• _What is needed_:
In the cluster_number reference page below, reproduce word for word everything from "CNL Stat : Multivariate" down to "left son cluster numbers.".

• _Document passage_:
——————————
CNL Stat : Multivariate Analysis : cluster_number
cluster_number
Computes cluster membership for a hierarchical cluster tree.
Synopsis
#include <imsls.h>
int *imsls_cluster_number (int npt, int iclson[], int icrson[], int k, 0)
Required Arguments
int npt (Input)
Number of data points to be clustered.
int iclson[] (Input)
An array of length npt - 1 containing the left son cluster numbers.
Cluster npt + i is formed by merging clusters iclson[i-1] and icrson[i-1].
int icrson[] (Input)
An array of length npt - 1 containing the right son cluster numbers.
Cluster npt + i is formed by merging clusters iclson[i-1] and icrson[i-1].
int k (Input)
Desired number of clusters.
Return Value
An array of length npt containing the cluster membership of each observation.
Synopsis with Optional Arguments
#include <imsls.h>
int *imsls_cluster_number (int npt, int iclson[], int  icrson[], int k,
IMSLS_OBS_PER_CLUSTER, int **nclus,
IMSLS_OBS_PER_CLUSTER_USER, int nclus[],
IMSLS_RETURN_USER, int iclus[],
0)
Optional Arguments
IMSLS_OBS_PER_CLUSTER, int **nclus (Output)
Address of a pointer to an internally allocated array of length k containing the number of observations in each cluster.
IMSLS_OBS_PER_CLUSTER_USER, int nclus[] (Output)
Storage for array nclus is provided by the user. See IMSLS_OBS_PER_CLUSTER.
IMSLS_RETURN_USER, float iclus[] (Output)
User allocated array of length npt containing the cluster membership of each observation.
Description
Given a fixed number of clusters (K) and the cluster tree (vectors icrson and iclson) produced by the hierarchical clustering algorithm (see function imsls_f_cluster_hierarchical, function imsls_cluster_number determines the cluster membership of each observation. The function imsls_cluster_number first determines the root nodes for the K distinct subtrees forming the K clusters and then traverses each subtree to determine the cluster membership of each observation. The function imsls_cluster_number also returns the number of observations found in each cluster.
——————————
• _Data block_:
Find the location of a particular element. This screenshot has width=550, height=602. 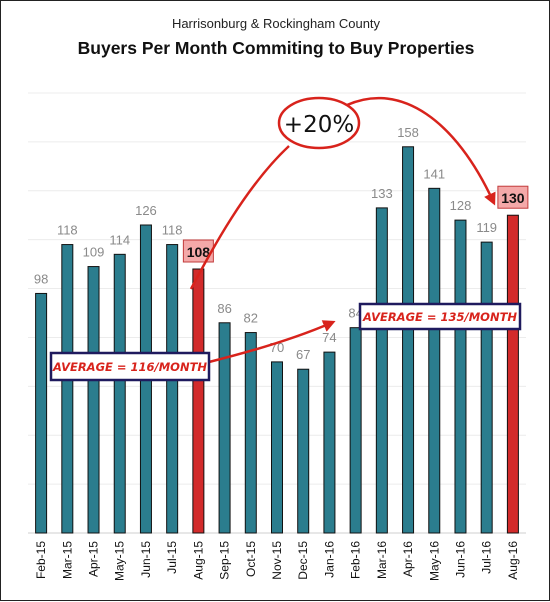

data-label-aug-15: 108 is located at coordinates (199, 252).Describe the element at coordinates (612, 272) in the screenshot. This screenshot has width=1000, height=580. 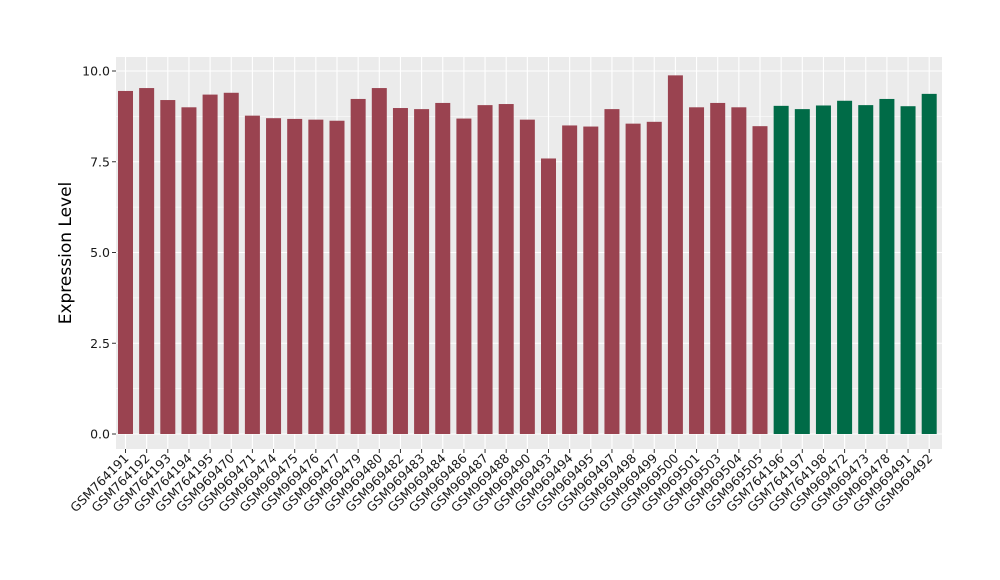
——————————
• _Your response_:
CNL Stat : Multivariate Analysis : cluster_number
cluster_number
Computes cluster membership for a hierarchical cluster tree.
Synopsis
#include <imsls.h>
int *imsls_cluster_number (int npt, int iclson[], int icrson[], int k, 0)
Required Arguments
int npt (Input)
Number of data points to be clustered.
int iclson[] (Input)
An array of length npt - 1 containing the left son cluster numbers.